* SUPPLIED PASSAGE *
In pictures - Dengue: Turning up the volume on a silent disaster

Dengue is a major public health issue. Forty per cent of the world’s population is at risk from dengue. The overall disease burden varies from region to region, with Asia-Pacific housing 75 per cent of those at risk. It is estimated that every year dengue costs Americas 2.1 billion US dollars and the South-East Asia economies could lose 2.36 billion US dollars due to the disease. National Red Cross and Red Crescent Societies are empowering volunteers and communities with information and skills to reduce their exposure and risk to dengue.

Costa Rica: In 2013, through funding made available from the IFRC disaster relief emergency fund (DREF), the Costa Rican Red Cross launched a major campaign to fight dengue in communities and, crucially, in homes. The Costa Rican Red Cross is working with the Ministries of Health and Education and other local institutions involved in the national efforts to eliminate dengue.

* WHAT TO WORK ON *
According to the dengue text, what share of the world's population is at risk from dengue? The records that come next are separate material, apart from the dengue text.

(Data excerpts)
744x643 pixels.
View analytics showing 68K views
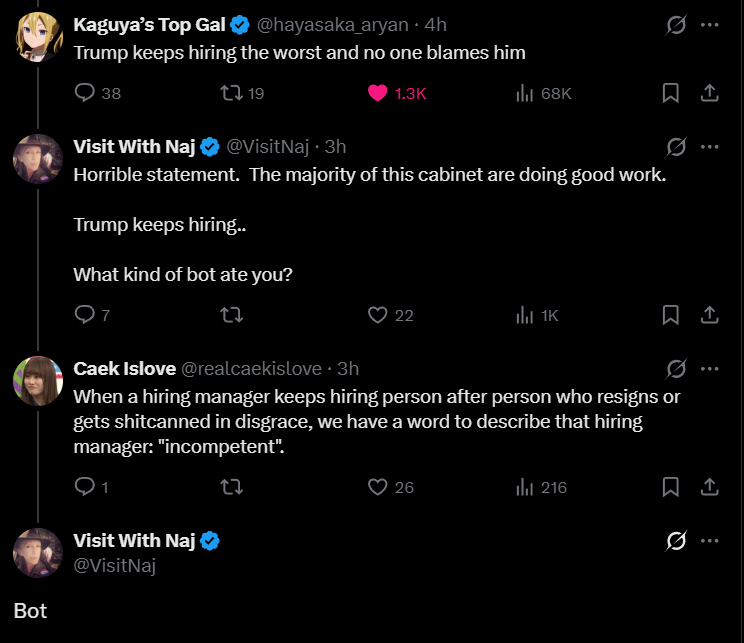tap(524, 93)

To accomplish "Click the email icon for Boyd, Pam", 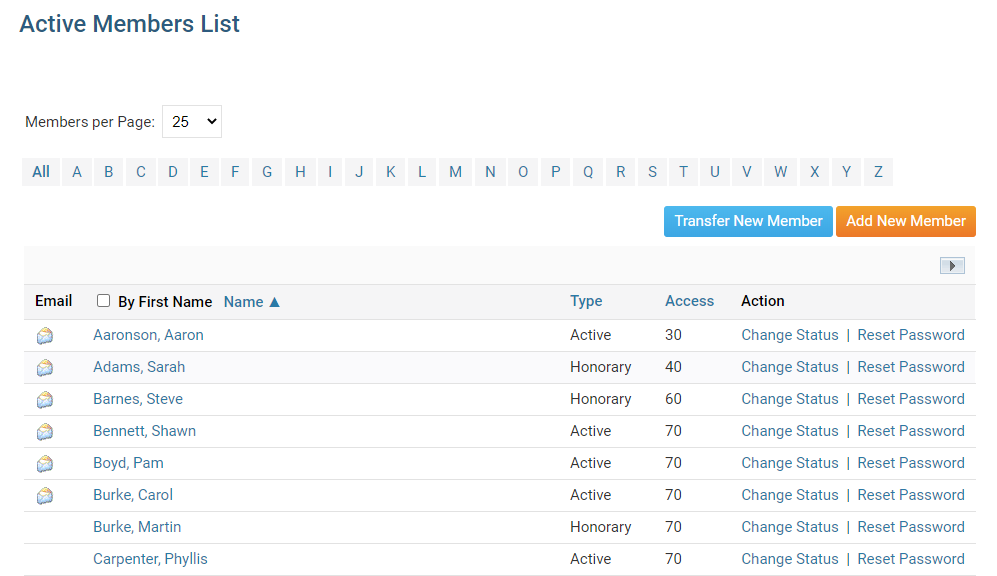I will pyautogui.click(x=45, y=464).
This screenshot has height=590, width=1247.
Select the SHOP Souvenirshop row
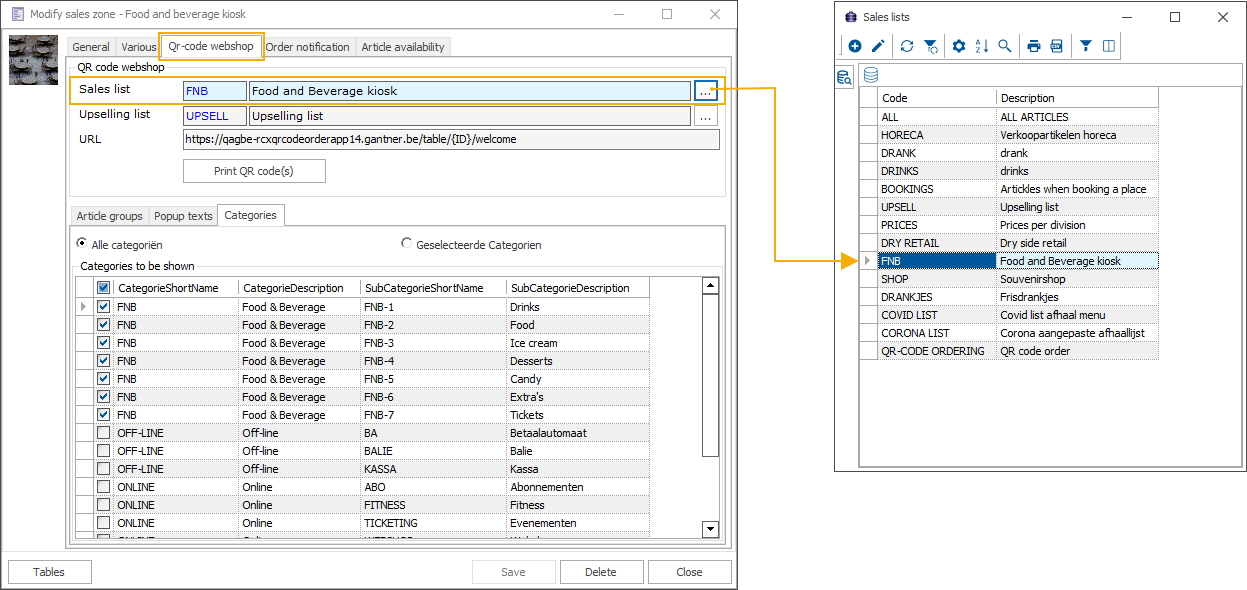point(1017,279)
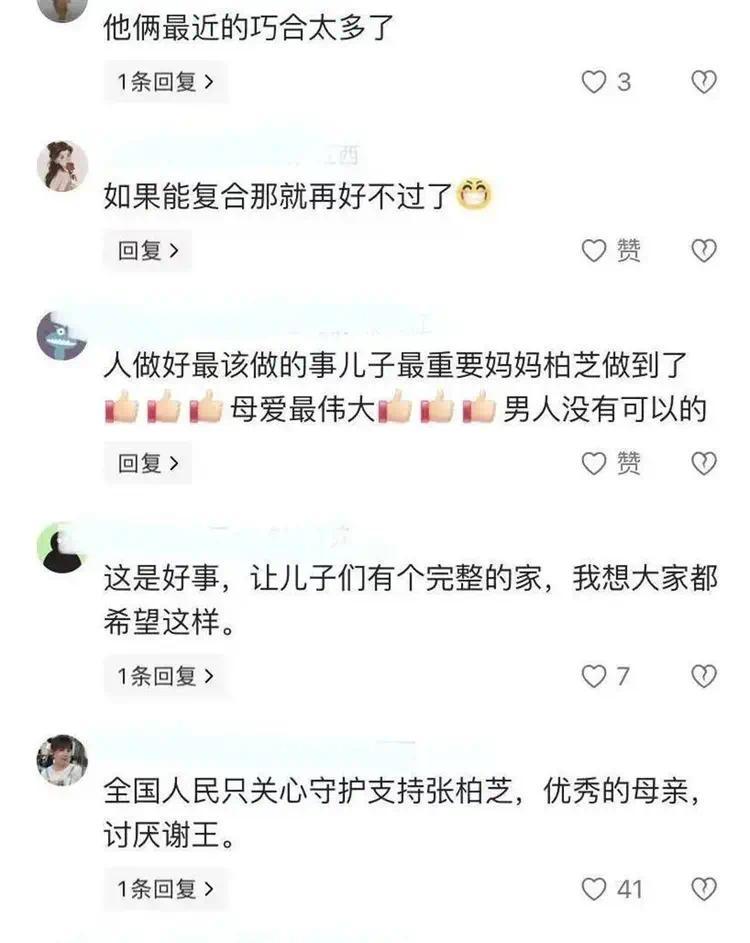The height and width of the screenshot is (943, 750).
Task: Like the '母爱最伟大' comment
Action: tap(594, 463)
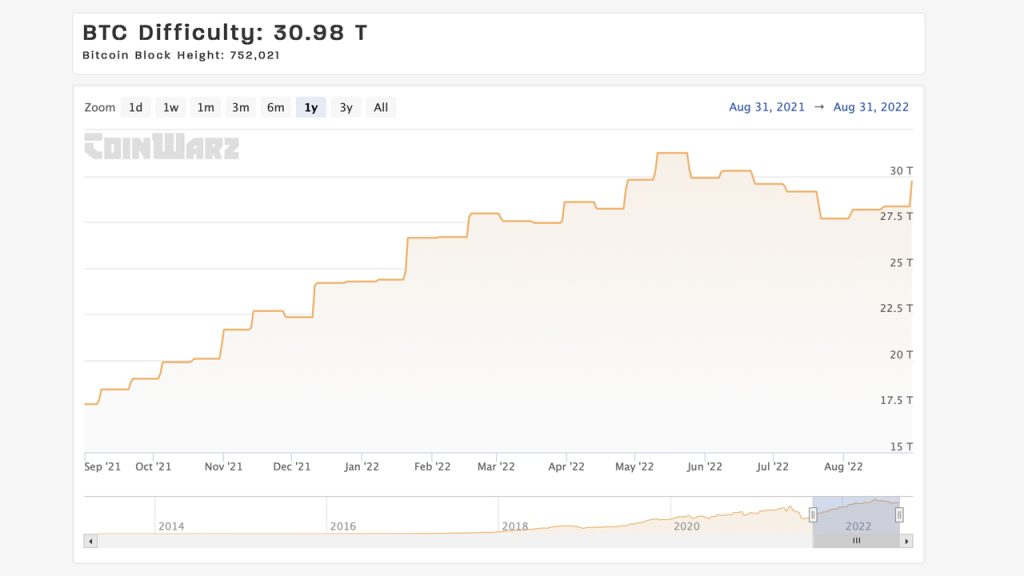The height and width of the screenshot is (576, 1024).
Task: Select the 1m zoom preset
Action: (204, 107)
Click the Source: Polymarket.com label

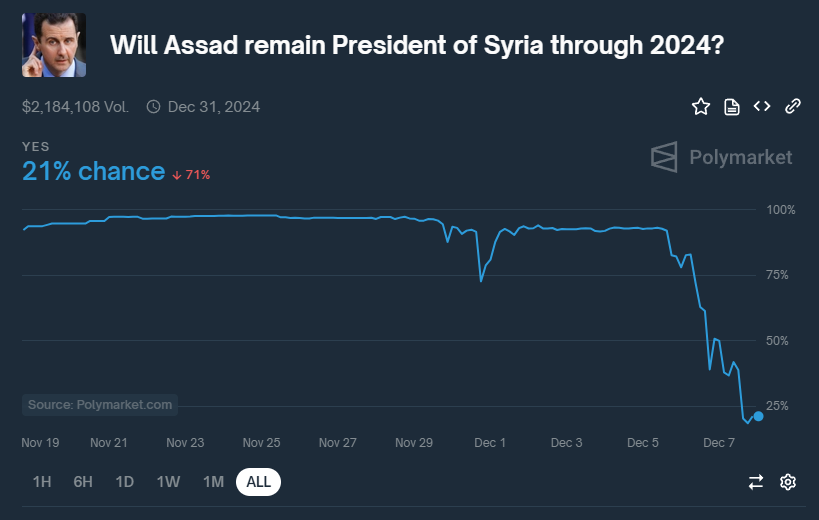(x=100, y=405)
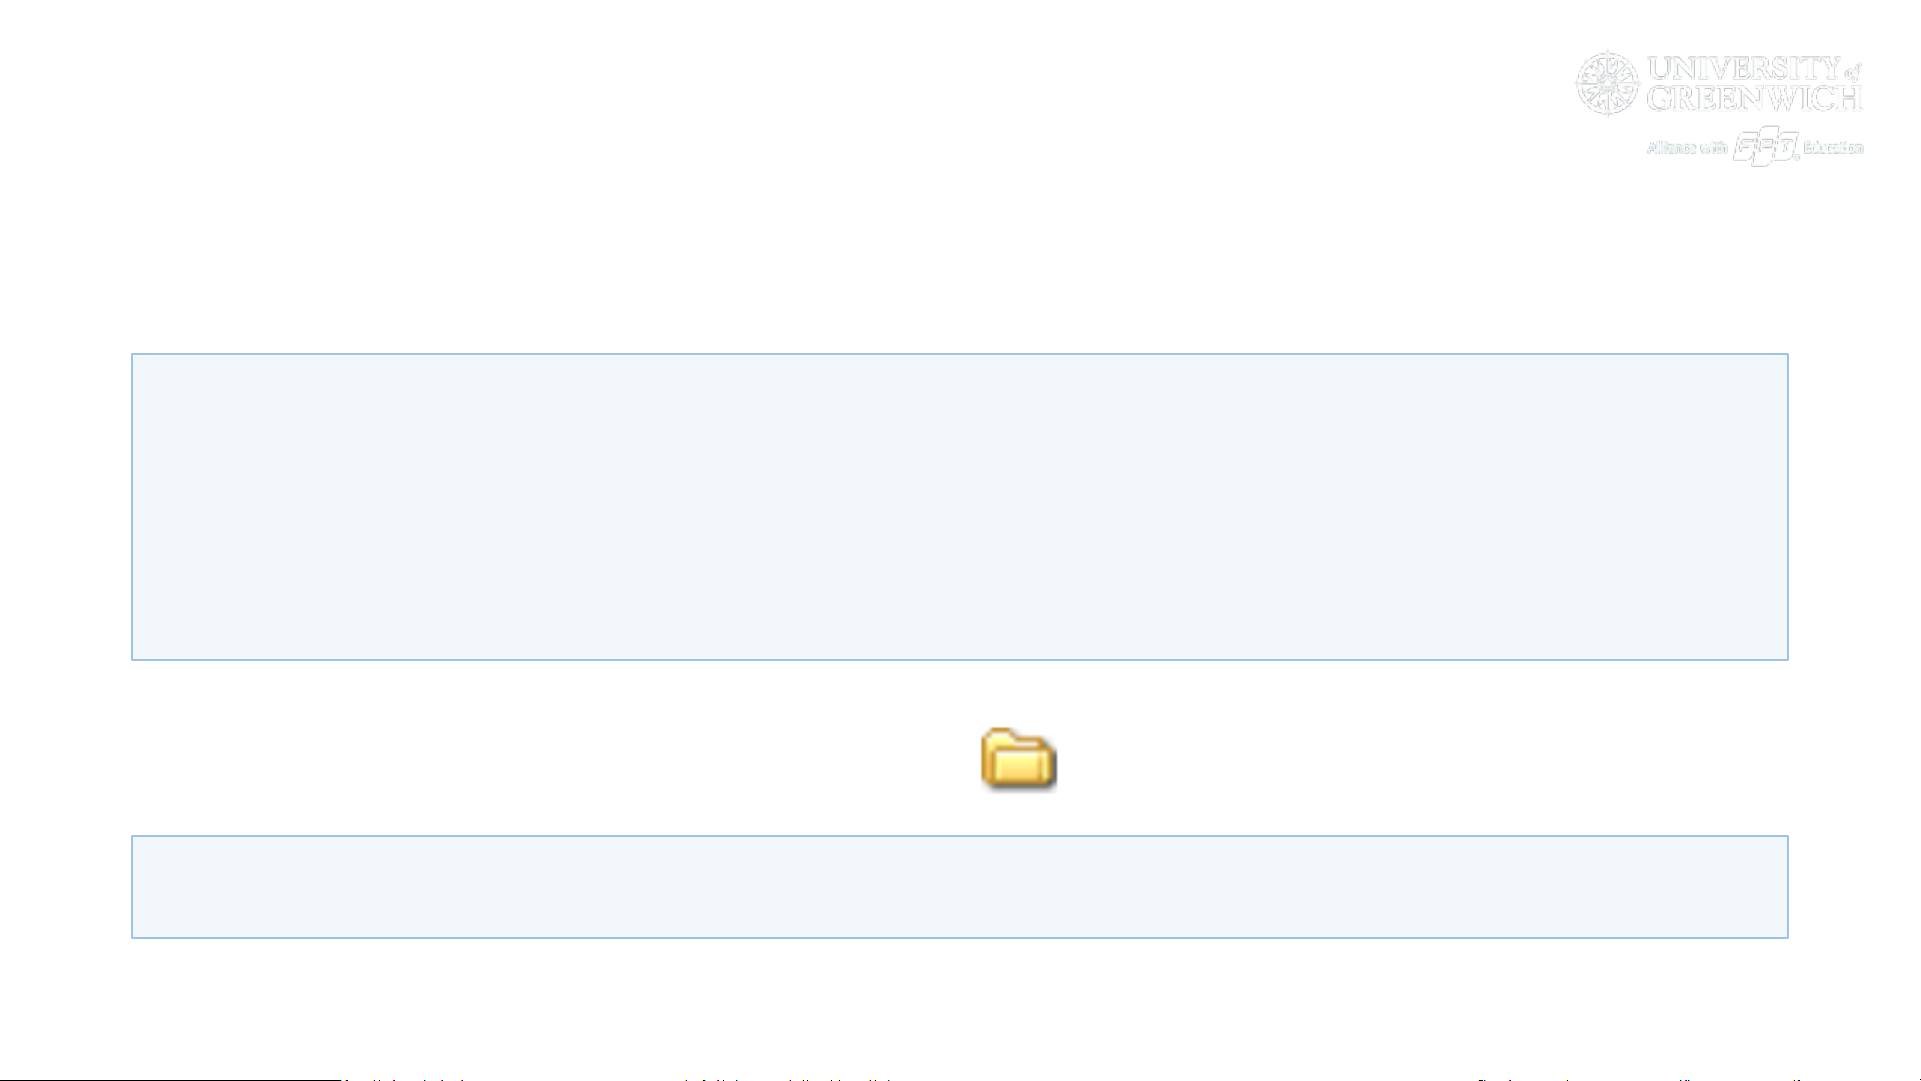The width and height of the screenshot is (1921, 1081).
Task: Click the FPT logo
Action: 1764,147
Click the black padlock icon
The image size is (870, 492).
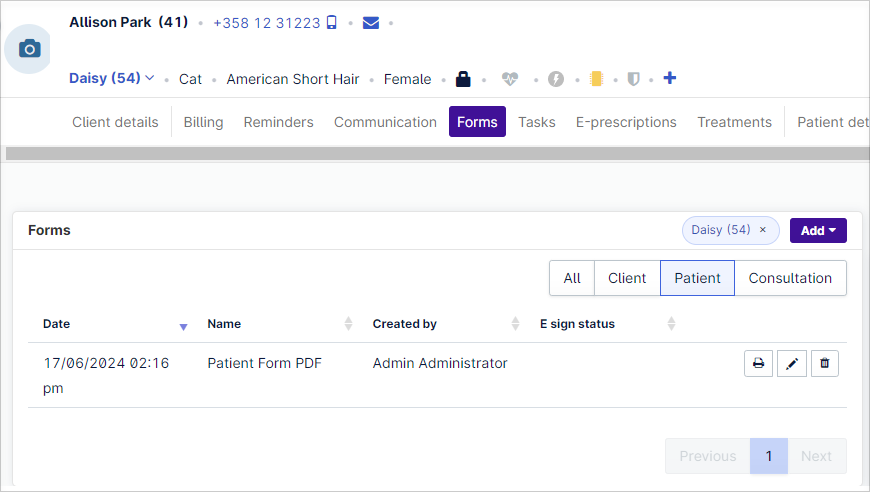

* OUTPUT BELOW *
Forty per cent of the world's population is at risk from dengue.